Günümüz toplumlarına baktığımız zaman,
bir çoğunun kaos ve anarşi ortamında olduğunu gözlemleyebiliriz... Yirminci
Yüzyılda iki büyük savaş gördü bu ihtiyar dünyamız. Bunun yanında Kore Savaşı,
İran-Irak Savaşı, Vietnam Savaşı gibi, onlarca bölgesel savaşta sayısız insan,
bir dolu masum kadın ve çocuk hayatını kaybetti... Devletler ve devletlerin
çıkarları savaşırken, olan genellikle savaşla ilgisi olmayan insanlara oluyor,
daha sonra da tedavisi imkansız yaralar açılıyor toplumların, insanların
vicdanlarında...
Bu gün dünya üzerinde ki bir çok devlet,
hiç bir zaman saf ırktan, katışıksız olmadı. Çeşitli alt grupları, etnik
kökenleri hâlâ barındırıyorlar içlerinde. Bu etnik kökenlerin, dilleri de
inanışları da zaman zaman farklılaşabiliyor. Bu farklılıklarda yaşam
biçimlerine yansıyor haliyle... Farklılıklar bir toplumun zenginliği olması
gerekirken bazı zamanlarda toplumsal çatışmalara da dönüşebiliyor... Gelişmiş
ülkelerin bir çoğunda etnik farklılıklar göze çarpsa bile, farklı topluluklar
arasında çatışmalar çok fazla yaşanmıyor az gelişmiş ya da gelişmekte olan
ülkelerde olduğu gibi... Gelişmiş ülkeler ortak bir payda da vatandaşlarını
buluşturabiliyorlar...
Ekonomik ve siyasal sıkıntıların çok
olduğu ülkelerde, insanların hayata bakış açıları da farklı oluyor ister
istemez... Tek tek bireyler arasında ki çatışmalar ve etnik kökenler arasında
ki çatışmalarda ülkenin gündemini çoğu kere işgal ediyor... Haliyle bu durum gelişmenin
önünü tıkadığı gibi, sosyal devlet ilkesinin de o toplumda zedelenmesine çanak
tutuyor... İnsan tabi ki adı her ne olursa olsun, içinden çıktığı toplumu,
etnik topluluğu sevebilir, sevecektir de lakin bu durum diğer etnik kökenlerden
nefret etmesini gerektirmemelidir... Ortak payda insanlıktır, cumhuriyettir,
demokrasidir, o ülkenin bağımsızlığıdır...

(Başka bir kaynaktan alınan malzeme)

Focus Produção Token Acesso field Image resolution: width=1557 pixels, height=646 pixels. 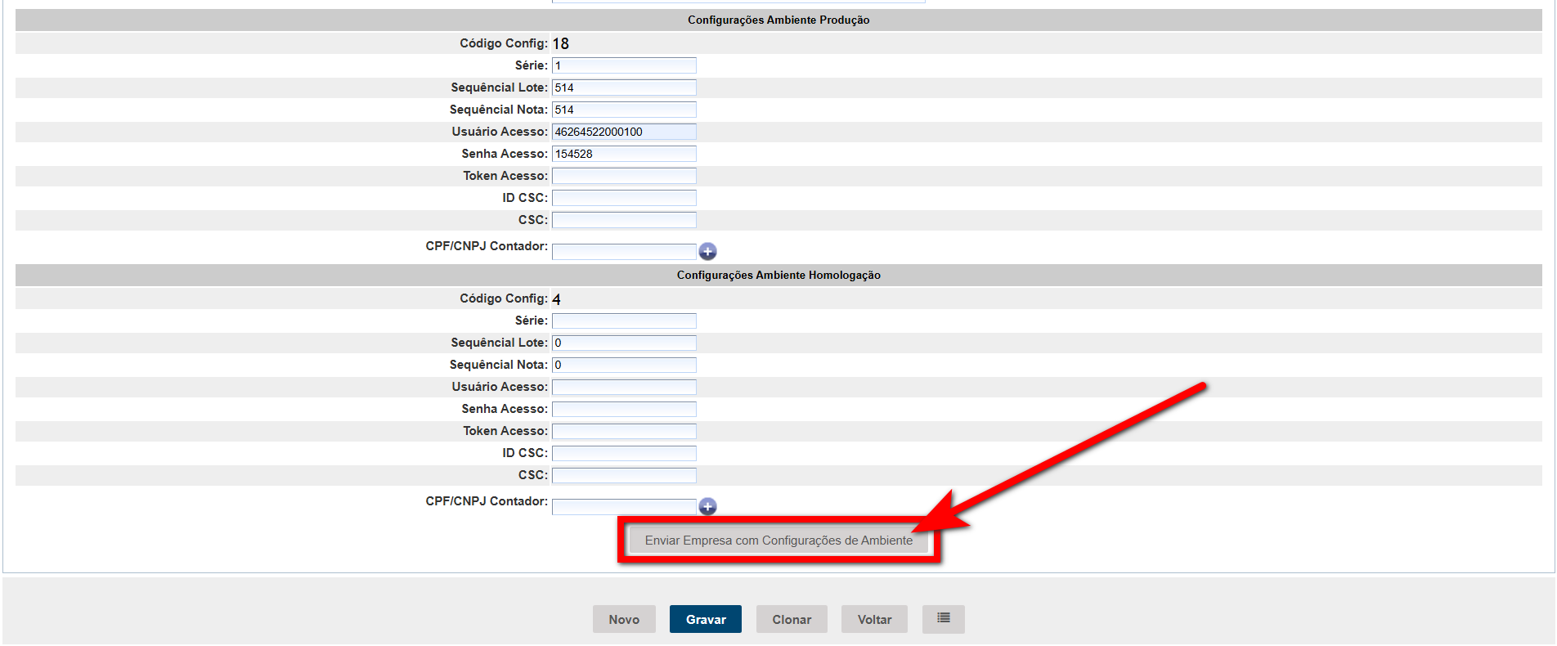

Dünyayı ele geçirme ve bir şekilde bütün
dünya devletlerini boyunduruğu altına alma girişimi birinci ve ikinci dünya
savaşları sırasında denenmiş ve başarısızlığa uğramış, farklı uluslardan,
farklı etnik kökenlerden milyonlarca insan hayatını kaybetmiştir. Milletlerin
toplumsal hafızalarında ve vicdanlarında tamiri mümkün olmayan yaralar
açılmıştır... Kin, nefret, intikam, diğerini sevmeme, ötekileştirme,
benimsememe, sevgiyi saygıyı da ortadan kaldırmakta ve çatışmalar kaçınılmaz
olmaktadır. Toplumlar körü körüne, sorgulamadan bir liderin peşinden gittiği
zaman, Adolf Hitler ve Benito Mussolini örneğinde olduğu gibi, o liderin aldığı
kararların doğruluğunu ve yanlışlığını da tartışmaktan neredeyse hicap
duymaktadırlar... Oysa ki akıl denen bir zenginliğimiz vardır Allah cc.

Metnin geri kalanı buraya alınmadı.